Que change ce nouveau modèle?

Selon le modèle qu’elles proposent, la taille de ces particules, tout comme leur concentration en virus et leur potentiel d’infectiosité, se situent en fait sur un continuum. 

Les aérosols peuvent contenir des particules de plusieurs tailles, de très petites (respirables) à plus grandes (inhalables).

Si les gouttelettes tombent sur les surfaces, les aérosols «inhalables», demeurent en suspension dans les airs. Lorsque ce type d’aérosols «inhalables» s’accumulent dans les endroits mal ventilés, l’infection peut donc se produire. 

Ce nouveau modèle expliquerait les contradictions voulant qu’il y ait le virus dans l’air et une transmission entre individus sans contact, sans qu’on observe pourtant de solides preuves cliniques d’une transmission aérienne classique. 

Et donc bien des cas de transmission dans des chorales et des restaurants. 

«Les aérosols inhalables présentent une distance de déplacement et un temps de suspension dans l’air plus courts que les aérosols respirables tout en ayant un plus grand potentiel d’infection en raison de leur probabilité plus élevée de contenir des virions.» -Caroline Duchaine

Ces aérosols «inhalables» expliqueraient également le mode d’infection observé, selon la chercheuse au Centre de recherche de l’Institut universitaire de cardiologie et de pneumologie.  

C’est-à-dire, une infection qui se fait d’abord le nez, avant de descendre secondairement infecter les poumons. 

Une question de ventilation négligée?

Selon Mme Duchaine, cette question du rôle de l’air et de la ventilation a été jusqu’ici négligée, entre autres dans les écoles ou les milieux de travail. 

«Pourtant, il faudrait agir comme si c’était important et déployer autant d’efforts que pour le port du masque ou la désinfection des surfaces», dit-elle à Métro

Sur ce point, le Ministre de la Santé et des Services sociaux Christian Dubé a changé de discours, mercredi. 

Lors du point de presse, M. Dubé a indiqué que la question de ventilation dans les écoles et lieux de travail faisait partie de ses dossiers du jour. 

«On va se pencher là-dessus. On a déjà demandé à l’INSPQ de nous revenir autant pour les écoles que pour nos établissements. C’est d’autant plus important que s’il faut agir on va agir rapidement.»  – Le ministre Christian Dubé

Et si le virus était dans l’air?

Pour Nathalie Grandvaux, professeure au Département de biochimie et médecine moléculaire de la Faculté de médecine de l’UdeM, le gouvernement ne peut plus ignorer cette question de transmission par l’air, ne serait-ce qu’en raison du principe de précaution. 

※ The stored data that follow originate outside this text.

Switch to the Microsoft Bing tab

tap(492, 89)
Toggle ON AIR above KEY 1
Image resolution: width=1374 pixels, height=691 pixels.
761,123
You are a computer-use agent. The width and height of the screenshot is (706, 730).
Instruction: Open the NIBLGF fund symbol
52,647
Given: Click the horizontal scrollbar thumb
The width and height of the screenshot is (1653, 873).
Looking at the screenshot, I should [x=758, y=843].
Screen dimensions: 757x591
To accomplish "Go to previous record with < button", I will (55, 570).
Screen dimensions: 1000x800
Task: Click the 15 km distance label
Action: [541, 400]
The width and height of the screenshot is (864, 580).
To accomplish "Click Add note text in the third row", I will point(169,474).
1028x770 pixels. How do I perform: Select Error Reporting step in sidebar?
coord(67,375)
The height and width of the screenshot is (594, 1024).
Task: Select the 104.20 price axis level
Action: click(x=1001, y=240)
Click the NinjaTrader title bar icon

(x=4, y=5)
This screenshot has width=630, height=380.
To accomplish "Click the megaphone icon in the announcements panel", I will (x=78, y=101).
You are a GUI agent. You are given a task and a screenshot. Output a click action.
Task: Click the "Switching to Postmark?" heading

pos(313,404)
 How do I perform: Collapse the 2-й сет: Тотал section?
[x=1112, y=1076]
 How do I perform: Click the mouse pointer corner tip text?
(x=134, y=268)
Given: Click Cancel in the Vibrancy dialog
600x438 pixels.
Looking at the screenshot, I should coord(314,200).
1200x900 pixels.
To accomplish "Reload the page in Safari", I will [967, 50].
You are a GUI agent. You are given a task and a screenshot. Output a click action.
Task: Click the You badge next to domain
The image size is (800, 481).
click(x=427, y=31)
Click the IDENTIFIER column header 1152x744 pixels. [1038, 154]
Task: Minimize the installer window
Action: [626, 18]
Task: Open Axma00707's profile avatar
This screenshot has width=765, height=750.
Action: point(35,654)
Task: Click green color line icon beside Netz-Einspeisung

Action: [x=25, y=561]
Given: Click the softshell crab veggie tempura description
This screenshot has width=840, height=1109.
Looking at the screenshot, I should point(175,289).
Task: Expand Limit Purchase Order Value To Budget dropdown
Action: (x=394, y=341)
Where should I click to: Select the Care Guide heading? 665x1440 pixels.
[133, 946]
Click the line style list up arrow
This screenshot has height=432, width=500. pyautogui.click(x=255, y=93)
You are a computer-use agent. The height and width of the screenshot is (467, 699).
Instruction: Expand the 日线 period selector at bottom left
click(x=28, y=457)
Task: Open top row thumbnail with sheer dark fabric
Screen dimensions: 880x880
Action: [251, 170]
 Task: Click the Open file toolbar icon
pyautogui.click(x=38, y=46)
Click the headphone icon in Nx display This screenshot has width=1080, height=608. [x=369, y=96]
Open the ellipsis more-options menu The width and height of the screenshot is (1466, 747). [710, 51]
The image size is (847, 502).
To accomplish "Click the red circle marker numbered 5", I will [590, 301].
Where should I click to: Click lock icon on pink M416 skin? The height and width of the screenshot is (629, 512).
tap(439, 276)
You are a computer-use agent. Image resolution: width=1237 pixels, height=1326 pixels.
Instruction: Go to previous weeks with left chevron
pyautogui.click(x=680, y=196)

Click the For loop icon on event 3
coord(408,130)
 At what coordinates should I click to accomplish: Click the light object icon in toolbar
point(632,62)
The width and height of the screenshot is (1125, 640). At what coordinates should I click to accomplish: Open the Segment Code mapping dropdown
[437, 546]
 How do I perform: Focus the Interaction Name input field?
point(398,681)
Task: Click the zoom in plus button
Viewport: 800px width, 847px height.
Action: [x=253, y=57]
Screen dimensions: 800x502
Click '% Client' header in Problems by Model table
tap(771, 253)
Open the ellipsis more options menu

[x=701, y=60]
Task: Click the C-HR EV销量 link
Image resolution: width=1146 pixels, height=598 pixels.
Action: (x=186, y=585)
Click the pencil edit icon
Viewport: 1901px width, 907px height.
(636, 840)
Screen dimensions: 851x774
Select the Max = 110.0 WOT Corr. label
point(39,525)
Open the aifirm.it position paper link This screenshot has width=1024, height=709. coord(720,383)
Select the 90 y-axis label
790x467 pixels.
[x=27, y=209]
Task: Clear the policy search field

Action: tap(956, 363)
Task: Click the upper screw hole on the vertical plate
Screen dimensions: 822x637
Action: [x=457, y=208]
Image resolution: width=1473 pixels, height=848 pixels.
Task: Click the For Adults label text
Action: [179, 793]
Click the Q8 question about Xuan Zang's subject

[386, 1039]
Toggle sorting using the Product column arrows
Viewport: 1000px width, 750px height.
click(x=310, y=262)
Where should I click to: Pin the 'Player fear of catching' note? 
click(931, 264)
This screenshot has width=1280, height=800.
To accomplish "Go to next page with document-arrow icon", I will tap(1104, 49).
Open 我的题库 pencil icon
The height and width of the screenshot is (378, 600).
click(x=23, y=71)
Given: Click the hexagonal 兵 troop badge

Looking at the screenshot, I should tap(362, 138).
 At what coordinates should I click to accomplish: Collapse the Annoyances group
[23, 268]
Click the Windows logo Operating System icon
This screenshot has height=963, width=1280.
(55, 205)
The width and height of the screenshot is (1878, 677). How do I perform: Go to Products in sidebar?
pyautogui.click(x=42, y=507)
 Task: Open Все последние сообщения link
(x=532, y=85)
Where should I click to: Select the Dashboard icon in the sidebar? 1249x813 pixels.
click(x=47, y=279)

«Il faudrait accélérer la prise de décisions, conseille-t-elle dans une entrevue avec Métro. C’est comme dans un procès. Même si on ne peut pas le prouver hors de tout doute, ça ne veut pas dire que cela n’existe pas.» 

Selon Mme Grandvaux, il serait impossible de soutenir un confinement total trop longtemps. Et ce, pour de nombreuses raisons, à commencer par la santé mentale et l’économie. 

«La société doit alors faire des choix sur ce que l’on tolère d’ouvrir ou pas. Et déterminer jusqu’à combien de cas on peut aller sans que cela ne se répercute sur le système de soins et sur les patients avec d’autres enjeux que le virus», explique-t-elle. 

«C’est plus une question de choix de société que de virus en tant que tel. Mis à part le confinement total, rien ne pourrait arrêter un virus qui se transmet par l’air. Il n’y a pas de solution parfaite.»  –  Nathalie Grandvaux, professeure à la Faculté de médecine de l’UdeM

Sans rénover toutes les écoles et CHSLD, il est tout à fait possible d’améliorer la ventilation de plusieurs milieux, note-t-elle.